Kota Kawerang sebagai pusat pemerintahan berasal dari nama tumbuhan yang disebut Awerang yang banyak tumbuh disekitar sungai Bone.(Sekarang terletak di jalan Manurunge Watampone.). Sejenis ilalang dan biasa tumbuh pada tanah lembab dan berair. Tingginya  kurang lebih dua meter. Mempunyai bunga jambul putih. Karena dominan tumbuh  di daerah tersebut  maka penduduk menyebut kampung Kawerang  yang berasal dari kata Engka-Awerang. Kemudian berubah sebutan menjadi Kawerang.
Sama dengan kampung-kampung lain seperti Kajuara karena Engka-Ajuara dan Kading karena Engka-Ading. serta Palanga karena Engka-Lengnga.

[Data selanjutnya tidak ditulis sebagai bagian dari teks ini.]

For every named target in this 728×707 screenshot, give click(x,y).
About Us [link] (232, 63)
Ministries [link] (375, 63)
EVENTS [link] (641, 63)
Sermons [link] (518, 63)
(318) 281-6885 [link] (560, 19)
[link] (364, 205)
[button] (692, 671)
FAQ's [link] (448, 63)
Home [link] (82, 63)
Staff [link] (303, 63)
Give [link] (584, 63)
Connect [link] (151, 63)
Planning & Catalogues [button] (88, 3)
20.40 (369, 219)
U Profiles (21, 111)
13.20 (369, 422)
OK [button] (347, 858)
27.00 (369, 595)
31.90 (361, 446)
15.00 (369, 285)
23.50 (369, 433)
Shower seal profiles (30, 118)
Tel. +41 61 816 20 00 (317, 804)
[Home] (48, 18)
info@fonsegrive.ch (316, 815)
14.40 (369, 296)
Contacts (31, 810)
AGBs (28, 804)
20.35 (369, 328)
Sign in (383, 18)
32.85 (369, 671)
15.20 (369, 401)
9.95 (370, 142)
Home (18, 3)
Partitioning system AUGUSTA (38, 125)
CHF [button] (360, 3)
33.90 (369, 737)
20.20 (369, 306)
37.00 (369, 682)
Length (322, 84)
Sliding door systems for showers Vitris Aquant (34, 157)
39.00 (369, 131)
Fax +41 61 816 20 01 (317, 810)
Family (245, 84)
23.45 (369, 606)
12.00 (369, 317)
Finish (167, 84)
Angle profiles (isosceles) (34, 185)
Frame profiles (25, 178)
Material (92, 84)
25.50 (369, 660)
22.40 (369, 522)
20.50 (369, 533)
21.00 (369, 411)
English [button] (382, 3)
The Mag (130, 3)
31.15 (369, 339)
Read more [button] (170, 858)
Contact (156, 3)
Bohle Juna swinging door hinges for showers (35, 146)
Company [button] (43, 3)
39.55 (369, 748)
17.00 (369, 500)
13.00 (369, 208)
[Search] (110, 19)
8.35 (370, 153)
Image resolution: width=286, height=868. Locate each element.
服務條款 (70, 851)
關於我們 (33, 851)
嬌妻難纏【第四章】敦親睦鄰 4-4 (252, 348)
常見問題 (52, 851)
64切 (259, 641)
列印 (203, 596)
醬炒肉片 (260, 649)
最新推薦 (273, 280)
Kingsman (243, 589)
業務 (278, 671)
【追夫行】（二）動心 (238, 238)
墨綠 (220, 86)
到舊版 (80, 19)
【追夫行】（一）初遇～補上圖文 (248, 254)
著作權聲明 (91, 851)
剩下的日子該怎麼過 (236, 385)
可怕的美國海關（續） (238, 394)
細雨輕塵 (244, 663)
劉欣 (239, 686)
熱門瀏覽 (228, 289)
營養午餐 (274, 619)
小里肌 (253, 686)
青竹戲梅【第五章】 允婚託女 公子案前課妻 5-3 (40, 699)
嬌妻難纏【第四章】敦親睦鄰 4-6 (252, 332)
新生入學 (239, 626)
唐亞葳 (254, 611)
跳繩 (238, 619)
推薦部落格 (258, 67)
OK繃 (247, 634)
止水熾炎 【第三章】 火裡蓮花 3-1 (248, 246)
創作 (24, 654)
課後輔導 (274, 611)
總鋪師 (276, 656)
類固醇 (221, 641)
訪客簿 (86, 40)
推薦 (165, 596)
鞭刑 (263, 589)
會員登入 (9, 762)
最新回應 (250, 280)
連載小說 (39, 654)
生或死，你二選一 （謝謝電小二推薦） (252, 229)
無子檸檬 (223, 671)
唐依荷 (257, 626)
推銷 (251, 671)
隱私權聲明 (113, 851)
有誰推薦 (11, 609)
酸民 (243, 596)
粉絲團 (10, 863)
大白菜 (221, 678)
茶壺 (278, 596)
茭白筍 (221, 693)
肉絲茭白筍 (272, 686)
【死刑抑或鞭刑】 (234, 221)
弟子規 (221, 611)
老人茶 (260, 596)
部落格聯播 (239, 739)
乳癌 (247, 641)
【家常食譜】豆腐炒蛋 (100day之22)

Kota Kawerang inilah Istana Raja Bone Pertama ManurungE ri Matajang berdiri. Istana menghadap sungai (letaknya sekarang diduga sekitar Jalan raya dibelakang kantor Korem 141 Toddopuli). Dalam lontara dikatakan bahwa istana itu berdiri dengan cepat sebelum bulisa’ nya mengering. Bulisa’ adalah sisa kulit kayu yang masih basah. Bahkan di tempat ini pulalah Tujuh Matoa bermusyawarah membentuk satu ikatan dalam pemerintahan Bone. Sistem pemerintahan ini disebut juga kawerang sesuai tempat musyawarah dilaksanakan.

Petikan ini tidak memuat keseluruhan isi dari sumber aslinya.